Biomedical imaging is a relatively young discipline that started with Conrad Wilhelm Roentgen's discovery of the x-ray in 1895. X-ray imaging was rapidly adopted in hospitals around the world. However, it was the advent of computerized data and image processing that made revolutionary new imaging modalities possible. Today, cross-sections and three-dimensional reconstructions of the organs inside the human body is possible with unprecedented speed, detail and quality.
This book provides an introduction into the principles of image formation of key medical imaging modalities: X-ray projection imaging, x-ray computed tomography, magnetic resonance imaging, ultrasound imaging, and radionuclide imaging. Recent developments in optical imaging are also covered. For each imaging modality, the introduction into the physical principles and sources of contrast is provided, followed by the methods of image formation, engineering aspects of the imaging devices, and a discussion of strengths and limitations of the modality.

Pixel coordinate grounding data
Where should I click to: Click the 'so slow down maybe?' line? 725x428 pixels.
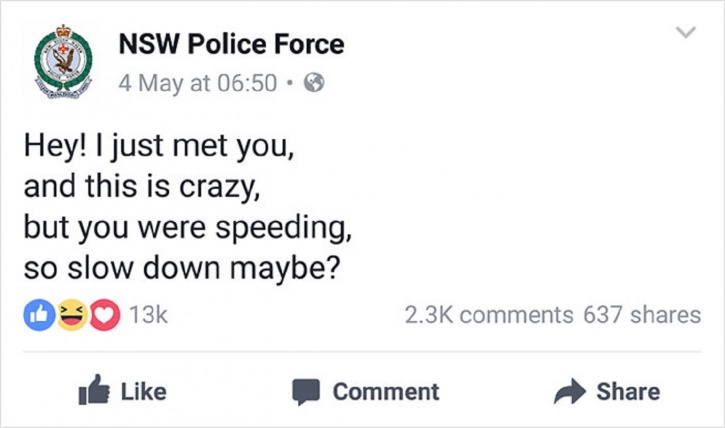[x=182, y=269]
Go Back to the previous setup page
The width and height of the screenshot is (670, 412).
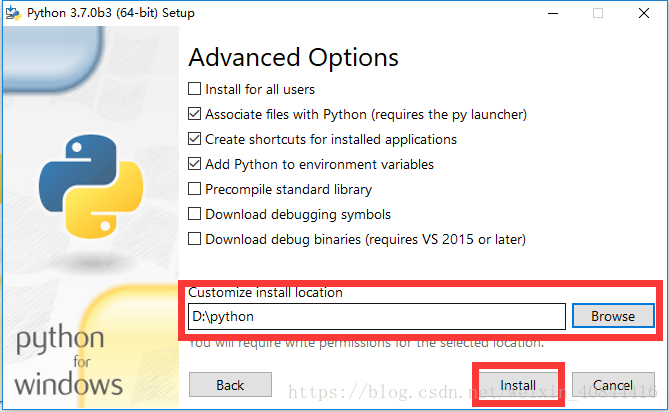[230, 385]
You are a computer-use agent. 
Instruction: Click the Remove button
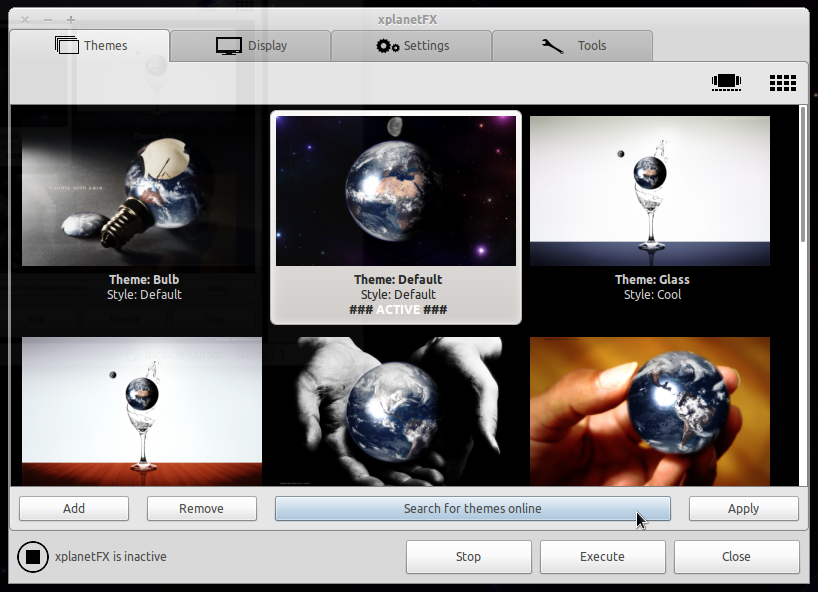(202, 509)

> [Problems to solve]
1. Using the biomedical imaging passage, answer these questions:
(a) Whose discovery started biomedical imaging, and in what year?
(b) Which area of imaging is covered in addition to the key modalities?
(c) What is discussed last in the treatment of each imaging modality?
2. Copy the stretch of the biomedical imaging passage from "Biomedical imaging is" through "detail and quality.".
3. Decide whether each statement agrees with the biomedical imaging passage:
(a) X-ray imaging was slow to be adopted in hospitals.
(b) The book covers ultrasound imaging.
(c) Computerized data and image processing made new imaging modalities possible.
The listing comes from a separate source.

> [Outputs for the tasks]
1.
(a) Conrad Wilhelm Roentgen's discovery of the x-ray, in 1895.
(b) Recent developments in optical imaging.
(c) The strengths and limitations of the modality.

2.
Biomedical imaging is a relatively young discipline that started with Conrad Wilhelm Roentgen's discovery of the x-ray in 1895. X-ray imaging was rapidly adopted in hospitals around the world. However, it was the advent of computerized data and image processing that made revolutionary new imaging modalities possible. Today, cross-sections and three-dimensional reconstructions of the organs inside the human body is possible with unprecedented speed, detail and quality.

3.
(a) No: "X-ray imaging was rapidly adopted in hospitals around the world."
(b) Yes: "magnetic resonance imaging, ultrasound imaging, and radionuclide imaging"
(c) Yes: "it was the advent of computerized data and image processing that made revolutionary new imaging modalities possible"